[
https://issues.apache.org/jira/browse/AVRO-806?page=com.atlassian.jira.plugin.system.issuetabpanels:comment-tabpanel&focusedCommentId=13058166#comment-13058166
]
Jeff Hammerbacher commented on AVRO-806:
----------------------------------------
> I think the advantage of a columnar format is to avoid touching data that's
> not needed, and avoiding decompression is consistent with that.

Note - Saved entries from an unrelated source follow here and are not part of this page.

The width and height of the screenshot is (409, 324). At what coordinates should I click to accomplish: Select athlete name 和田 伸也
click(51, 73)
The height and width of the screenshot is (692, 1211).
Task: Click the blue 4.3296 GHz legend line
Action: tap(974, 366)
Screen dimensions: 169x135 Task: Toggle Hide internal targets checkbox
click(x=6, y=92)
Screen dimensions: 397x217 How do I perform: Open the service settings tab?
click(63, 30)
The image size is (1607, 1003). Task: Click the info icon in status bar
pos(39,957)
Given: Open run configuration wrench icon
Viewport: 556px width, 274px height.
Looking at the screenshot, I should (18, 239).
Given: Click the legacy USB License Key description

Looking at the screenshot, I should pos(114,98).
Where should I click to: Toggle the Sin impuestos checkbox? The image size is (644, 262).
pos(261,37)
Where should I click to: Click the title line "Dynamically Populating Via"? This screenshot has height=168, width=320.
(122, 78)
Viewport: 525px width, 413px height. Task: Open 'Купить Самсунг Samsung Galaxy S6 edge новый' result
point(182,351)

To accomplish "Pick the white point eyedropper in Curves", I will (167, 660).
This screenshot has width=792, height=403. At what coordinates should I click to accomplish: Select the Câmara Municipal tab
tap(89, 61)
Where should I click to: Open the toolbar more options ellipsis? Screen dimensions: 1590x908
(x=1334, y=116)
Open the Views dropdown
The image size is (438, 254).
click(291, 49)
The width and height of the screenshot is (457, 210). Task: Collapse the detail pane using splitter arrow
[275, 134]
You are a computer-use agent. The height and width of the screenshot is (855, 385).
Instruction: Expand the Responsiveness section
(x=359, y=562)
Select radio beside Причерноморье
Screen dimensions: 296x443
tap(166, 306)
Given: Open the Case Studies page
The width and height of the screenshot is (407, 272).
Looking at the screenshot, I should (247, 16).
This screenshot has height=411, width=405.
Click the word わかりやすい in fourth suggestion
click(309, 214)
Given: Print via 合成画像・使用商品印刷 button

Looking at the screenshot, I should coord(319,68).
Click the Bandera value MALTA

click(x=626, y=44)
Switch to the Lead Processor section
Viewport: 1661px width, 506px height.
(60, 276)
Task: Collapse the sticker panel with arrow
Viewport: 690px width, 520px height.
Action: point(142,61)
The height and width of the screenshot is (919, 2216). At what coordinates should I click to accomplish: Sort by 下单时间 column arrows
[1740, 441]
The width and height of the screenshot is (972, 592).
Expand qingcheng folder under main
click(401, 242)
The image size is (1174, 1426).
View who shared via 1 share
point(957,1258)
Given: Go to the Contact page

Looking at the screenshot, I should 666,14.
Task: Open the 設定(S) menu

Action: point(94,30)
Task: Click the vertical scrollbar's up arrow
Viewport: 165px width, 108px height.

During the design of RCFile, the folks from Facebook found that packing a few
columns together into a file made for better performance than putting a single
column into the file. There's a trade-off between CPU consumed in
deserialization and IO consumed in pulling the data off of disk. Avoiding
decompressing columns that are not accessed seemed to be important for Hive
performance.
> add a column-major codec for data files
> ---------------------------------------
>
> Key: AVRO-806
> URL: https://issues.apache.org/jira/browse/AVRO-806
> Project: Avro
> Issue Type: New Feature
> Components: java, spec
> Reporter: Doug Cutting
> Assignee: Doug Cutting
> Attachments: AVRO-806-v2.patch, AVRO-806.patch, avro-file-columnar.pdf
>
>
> Define a codec that, when a data file's schema is a record schema, writes
> blocks within the file in column-major order. This would permit better
> compression and also permit efficient skipping of fields that are not of
> interest.
--
This message is automatically generated by JIRA.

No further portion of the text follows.